Miró la quietud personalizada que cobraba vida a su alrededor. Las casas, ánimas de tejados de pizarra; los pisos vacíos, fantasmas de ventanas oscuras y fachadas descascarilladas; los coches, cadáveres metálicos bien aparcados en la acera, esperando poner en marcha sus calentadores y comenzar a andar, como muertos vivientes. Incluso las campanas de la iglesia de Saint John, antes tan ruidosas y estridentes, permanecían ahora mudas y mecidas débilmente por el furibundo viento. Parecía que en cualquier momento la ciudad despertaría y volvería a retornar inmediatamente a su actividad parsimoniosa; que el silencio mudo que reinaba sería roto por el estruendo de las bandas municipales que tocaban en verano al aire libre en todos los parques de la ciudad o a orillas del Penobscot durante el Festival Popular, cuando el paseo olía a pescado. Pero Patrick sabía que eso no era posible. La música en directo, por muy mala que fuera a veces, jamás volvería a retumbar en aquellos parques o en el río. Nadie volvería; no después de casi un año. Al igual que los miles de neoyorquinos que huían de la ciudad por el túnel Lincoln no abandonarían sus coches, que les sirvieron de sepultura, para volver a sus casas.
«Y aunque sea cruel, ¿de qué serviría? Si todo volviera a la normalidad, seguiríamos sin haber aprendido jodidamente nada», se dijo.
Mientras callejeaba por la ciudad, contemplado aquellos resquicios en los que la guerra se había dejado sentir más, imaginó Nueva York. Había estado allí cuando tenía veinte años, acompañando a su tío Charlie. El mayor putero de Bangor, según se rumoreaba. Y no se equivocaban. Su tío siempre tenía una frase con la que parecía solucionarlo todo cuando estaba metido en algún problema, y era: «¡Eh, Patrick, que yo siempre me lavo la polla en el lavabo después de mear!».
Su tío Charlie fue de los primeros en morir en los bombardeos.
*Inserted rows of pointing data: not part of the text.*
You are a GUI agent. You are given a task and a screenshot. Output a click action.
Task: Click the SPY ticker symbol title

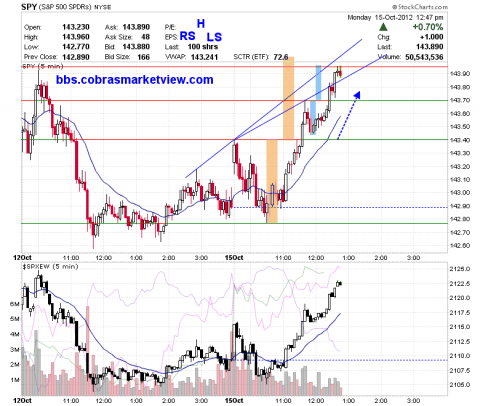click(x=29, y=7)
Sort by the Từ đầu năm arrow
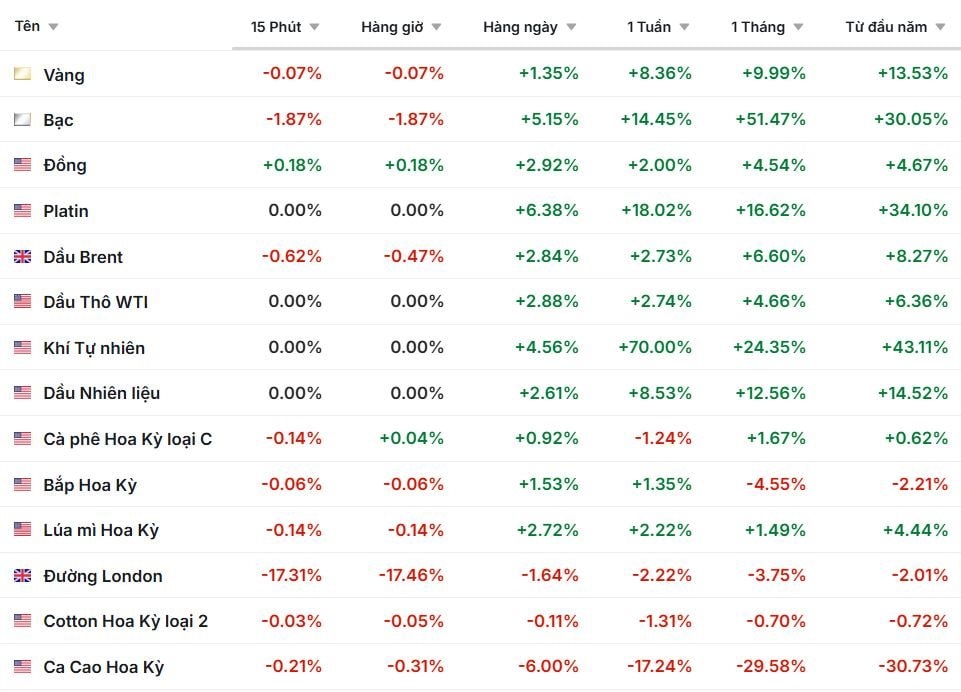This screenshot has width=961, height=692. tap(940, 28)
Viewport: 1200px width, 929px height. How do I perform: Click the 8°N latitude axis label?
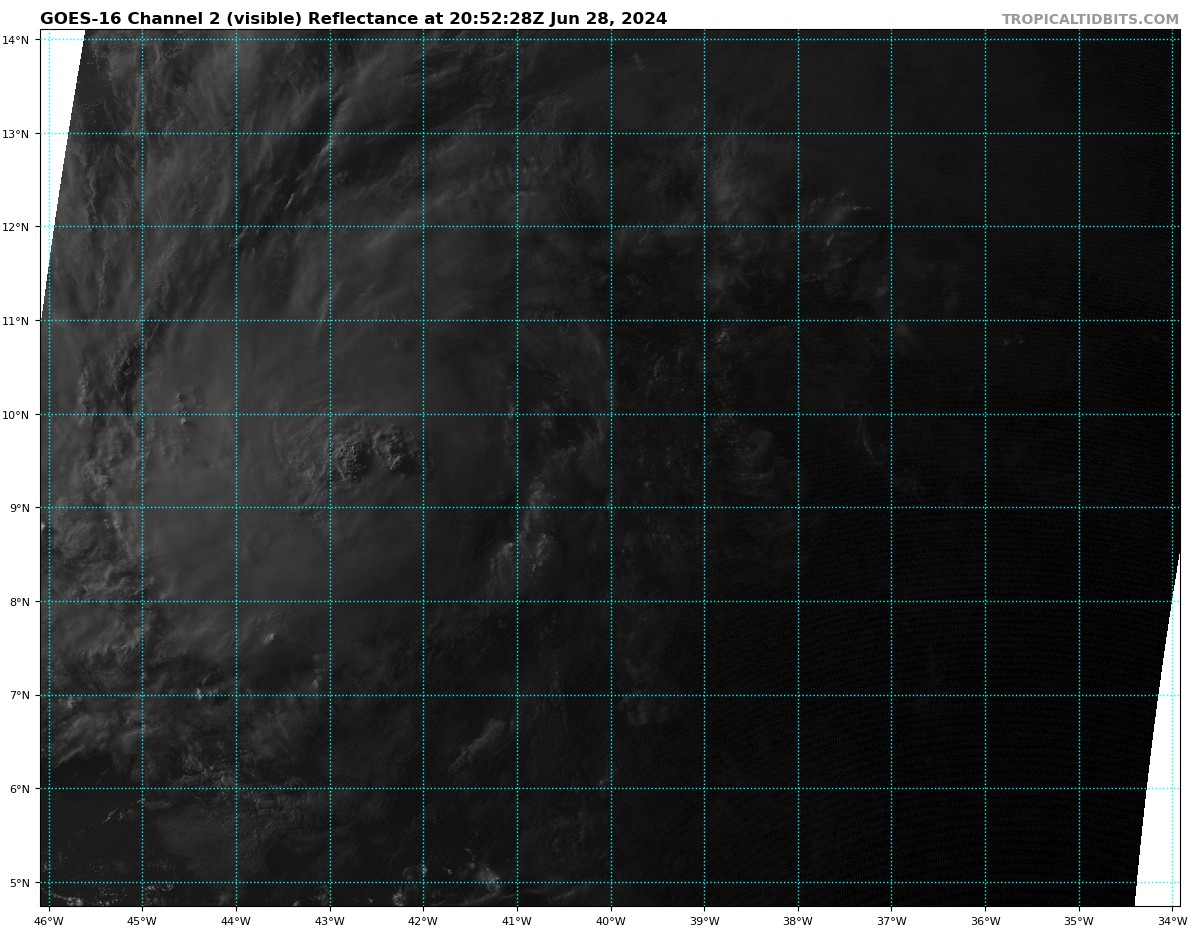point(21,602)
Durante su estancia en la Gran manzana se dijo a sí mismo que no había ciudad más cosmopolita y cargada de vitalidad que Nueva York, y que con razón se la llamaba «la ciudad que nunca duerme». Creyó que no habría sitio inigualable a Times Square, con sus miles de almas paseando por calles de neón, riendo, llorando, discutiendo o simplemente embelesadas como él ante la inmensa jungla de asfalto que se abría ante ellos, con rascacielos tan altos que ver el manto de estrellas durante la noche era tan imposible como que las alas de Ícaro hubiesen funcionado.
Vio también a camellos traficando con droga en la esquina de Broadway, y a viandantes negociando con las prostitutas que tomaban la Séptima avenida cuando la policía hacía la vista gorda. Los chulos las vigilaban mientras las esperaban en sus llamativos coches y no dudaban en apalearlas si notaban que sus putas escondían algo de dinero en el coño.
Puro espíritu de Nueva York.
Después de la guerra biológica, a la Gran manzana se la podría haber llamado «la ciudad de los árboles de ramas rotas» por los miles de brazos alzados, con dedos encrespados en manos arrugadas, que mirarían al cielo en una mueca de horror absoluto, suplicando para que los neones de Broadway volvieran a encenderse una vez más en Manhattan, sólo una vez más.